▶ Text excerpt
=== Section Start ===

A couple of questions have come up lately that have related answers, so it seemed worth a post. The first was "Why not invited a guest on your podcast?" The second, "Do the Hansoms of John Clayton still meet?"
Here is the grand Sherlockian paradox.
A goodly share of our number are bookish sorts. Introverts. Readers who enjoy our own company as much as a group. And yet everyone wants a little company now and then, the validation of a community, the fresh ideas of others who know your field.
And over the years, if one gets involved in a hobby, an introvert might pick up a few social skills, lose some of that fear of public speaking, even organize a function or two. And yet there remains a distinct difference between being a true gregarious extrovert and someone who can sometimes pass as one.
So, the answers to the two questions: As long as either of those questions relies completely on me, my natural inclinations never draw me in those directions.
Podcast guests aren't a problem, if time allows and it's someone I'm comfortable with from past association. Cold-calling someone brand new? Not in my zone, especially for a first meeting to converse over Zoom. And not the sort of thing I'm going to bite the bullet and force upon myself when there is so much other Sherlocking to do out there.
Do the Hansoms of John Clayton yet meet? Well, Sherlockians do meet in Peoria, together when we can, Zooming when we cannot. Gathering under the name of the Hansoms faded out in the 2000s, when things were slowing down and our meetings fell to three persons per, two of whom came from my house. We had a couple attempts at restarts since then, but the evenings were mostly filled with my friends who would have come over anyway and the one or two other Peoria Sherlock Holmes fans, if they had time.

=== Section End ===

▶ Supplied material
=== Section Start ===

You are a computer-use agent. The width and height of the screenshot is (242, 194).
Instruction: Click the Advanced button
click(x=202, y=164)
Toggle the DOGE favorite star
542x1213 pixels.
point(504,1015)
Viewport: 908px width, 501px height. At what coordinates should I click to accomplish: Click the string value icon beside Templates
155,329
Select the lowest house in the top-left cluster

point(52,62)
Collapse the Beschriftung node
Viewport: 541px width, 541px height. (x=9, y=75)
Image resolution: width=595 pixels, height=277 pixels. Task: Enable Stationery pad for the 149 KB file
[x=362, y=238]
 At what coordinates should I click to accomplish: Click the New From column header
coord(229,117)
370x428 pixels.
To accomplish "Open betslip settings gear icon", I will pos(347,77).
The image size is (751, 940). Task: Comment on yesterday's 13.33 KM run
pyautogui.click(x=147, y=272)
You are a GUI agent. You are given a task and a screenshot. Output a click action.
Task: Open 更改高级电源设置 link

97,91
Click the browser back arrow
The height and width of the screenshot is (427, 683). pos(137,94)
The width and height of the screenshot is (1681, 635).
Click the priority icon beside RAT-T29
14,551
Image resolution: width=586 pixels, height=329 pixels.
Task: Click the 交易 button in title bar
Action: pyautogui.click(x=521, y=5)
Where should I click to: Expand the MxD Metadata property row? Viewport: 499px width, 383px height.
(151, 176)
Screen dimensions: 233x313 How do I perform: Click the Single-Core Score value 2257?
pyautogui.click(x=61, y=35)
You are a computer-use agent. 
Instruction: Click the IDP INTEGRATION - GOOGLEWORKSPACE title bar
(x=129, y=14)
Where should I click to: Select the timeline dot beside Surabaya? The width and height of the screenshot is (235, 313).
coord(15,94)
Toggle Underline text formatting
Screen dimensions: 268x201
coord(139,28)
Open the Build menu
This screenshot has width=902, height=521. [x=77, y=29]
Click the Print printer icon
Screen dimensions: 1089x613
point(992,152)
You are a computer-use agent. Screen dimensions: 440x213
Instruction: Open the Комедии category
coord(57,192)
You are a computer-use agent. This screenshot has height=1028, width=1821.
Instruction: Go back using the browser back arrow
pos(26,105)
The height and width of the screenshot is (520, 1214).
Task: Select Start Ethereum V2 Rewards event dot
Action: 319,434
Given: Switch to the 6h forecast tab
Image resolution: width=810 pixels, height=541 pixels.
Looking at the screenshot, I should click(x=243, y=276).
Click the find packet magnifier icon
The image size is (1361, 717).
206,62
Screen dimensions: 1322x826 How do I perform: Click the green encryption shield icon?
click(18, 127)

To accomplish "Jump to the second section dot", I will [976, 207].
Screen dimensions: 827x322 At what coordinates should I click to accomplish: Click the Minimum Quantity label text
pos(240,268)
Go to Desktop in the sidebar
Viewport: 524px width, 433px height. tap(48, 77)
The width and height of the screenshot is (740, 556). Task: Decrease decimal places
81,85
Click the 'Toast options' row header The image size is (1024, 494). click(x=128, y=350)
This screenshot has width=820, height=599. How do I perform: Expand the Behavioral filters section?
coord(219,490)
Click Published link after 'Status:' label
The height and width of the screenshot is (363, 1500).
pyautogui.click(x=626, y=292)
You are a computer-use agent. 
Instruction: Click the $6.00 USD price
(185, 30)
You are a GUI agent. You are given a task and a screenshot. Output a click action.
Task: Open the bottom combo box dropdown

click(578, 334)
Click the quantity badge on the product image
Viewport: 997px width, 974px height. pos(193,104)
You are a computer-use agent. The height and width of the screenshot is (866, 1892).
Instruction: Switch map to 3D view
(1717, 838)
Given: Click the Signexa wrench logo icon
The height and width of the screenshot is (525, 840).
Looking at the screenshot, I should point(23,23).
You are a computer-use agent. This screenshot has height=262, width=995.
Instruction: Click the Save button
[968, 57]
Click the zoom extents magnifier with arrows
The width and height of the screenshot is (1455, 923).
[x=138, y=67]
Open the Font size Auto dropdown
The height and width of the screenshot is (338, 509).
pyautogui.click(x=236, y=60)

=== Section End ===

▶ Work to complete
**1.** Please restate the post about Sherlockian introverts, starting with "A couple of" and going on through "pass as one.", substituting "quiet sorts" for "bookish sorts".
**2.** Pick up the post about Sherlockian introverts after its final sentence and carry it forward.

▶ Responses to the exercise
**1.**
A couple of questions have come up lately that have related answers, so it seemed worth a post. The first was "Why not invited a guest on your podcast?" The second, "Do the Hansoms of John Clayton still meet?"
Here is the grand Sherlockian paradox.
A goodly share of our number are quiet sorts. Introverts. Readers who enjoy our own company as much as a group. And yet everyone wants a little company now and then, the validation of a community, the fresh ideas of others who know your field.
And over the years, if one gets involved in a hobby, an introvert might pick up a few social skills, lose some of that fear of public speaking, even organize a function or two. And yet there remains a distinct difference between being a true gregarious extrovert and someone who can sometimes pass as one.

**2.**
The Sherlock Holmes Story Society, the name I came up with for our library discussion group, when it started a few years back, has been meeting monthly for four straight years now. We've got a good group of regulars, even after Covid knocked us down by half. Being public library based, however, we needed a name that advertised what we did without explanation. I could easily hand out membership cards or certificates to our group and claim the Hansoms of John Clayton still exist, but that seems like a bit of a cheat.
The Hansoms of John Clayton will exist in Peoria, at least as long as I do. It'll be one of those one-or-two person groups like the Solitary Cyclist or the One Fixed Point or the Shingle of Southsea until that day when someone with enough interest in classic Sherlockian society dinners or meetings comes along and has extroversion, energy, and time enough to try to build it up again. And I'll be willing to help that person. But for now . . . .
Some of us are just a little too comfortable with Mr. Sherlock Holmes, a book, and a laptop for some projects to get fully undertaken.